1. Le mécanisme de sauvegarde décrit dans le projet de loi Sapin 2 n’est pas une révolution . Il complète les mesures conservatoires édictées par une ordonnance du 21 janvier 2010 codifiée sous l’article L612-33 du Code Monétaire et financier. Cette disposition prévoit déjà la possibilité de geler les contrats d’assurance vie. Je cite : « suspendre, restreindre ou interdire temporairement la libre disposition de tout ou partie des actifs (…) lorsque la solvabilité ou la liquidité d’une personne soumise à l’ACPR est compromise ». Avant même la mise en application de ce texte pouvait déjà faire jouer, acteur par acteur, la disposition consistant à suspendre, retarder ou limiter, la faculté d’arbitrages ou le versement d’avances sur contrat.
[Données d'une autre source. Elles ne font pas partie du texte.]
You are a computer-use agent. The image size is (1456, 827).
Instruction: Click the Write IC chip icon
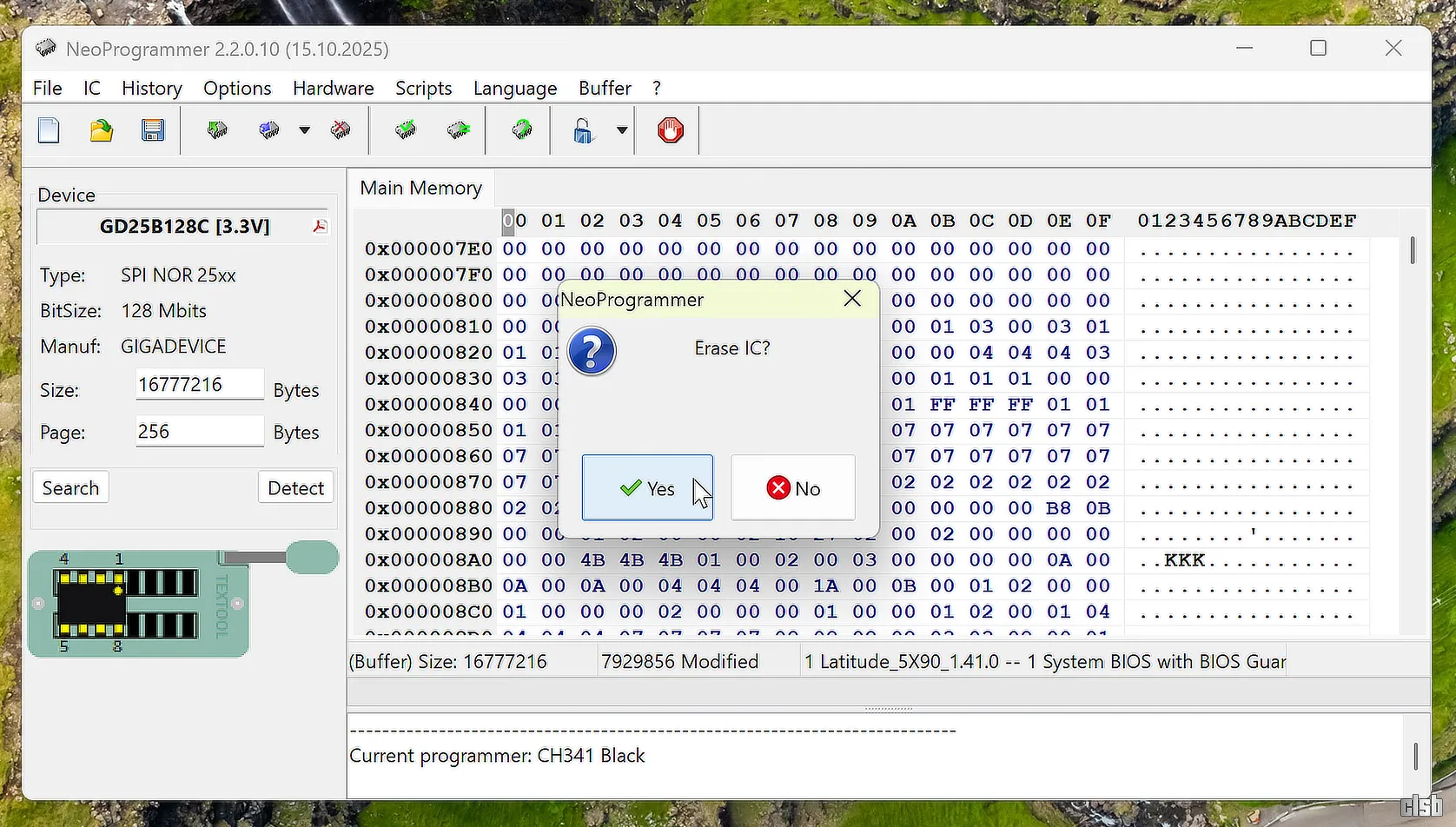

L’amendement vise à ce que, en cas de menace grave pour la situation financière, elle s’applique à un ensemble d’organismes et non à des acteurs individuels.

2. Le Haut conseil ne peut imposer à une compagnie d’assurance de baisser plus vite le rendement de ces contrats, s’il juge le mouvement trop lent. Cette possibilité restera assurément théorique. Il en va de même pour l’interdiction de rachat de ces contrats. Dans ces deux cas, il s’agit de faire pression sur les assureurs.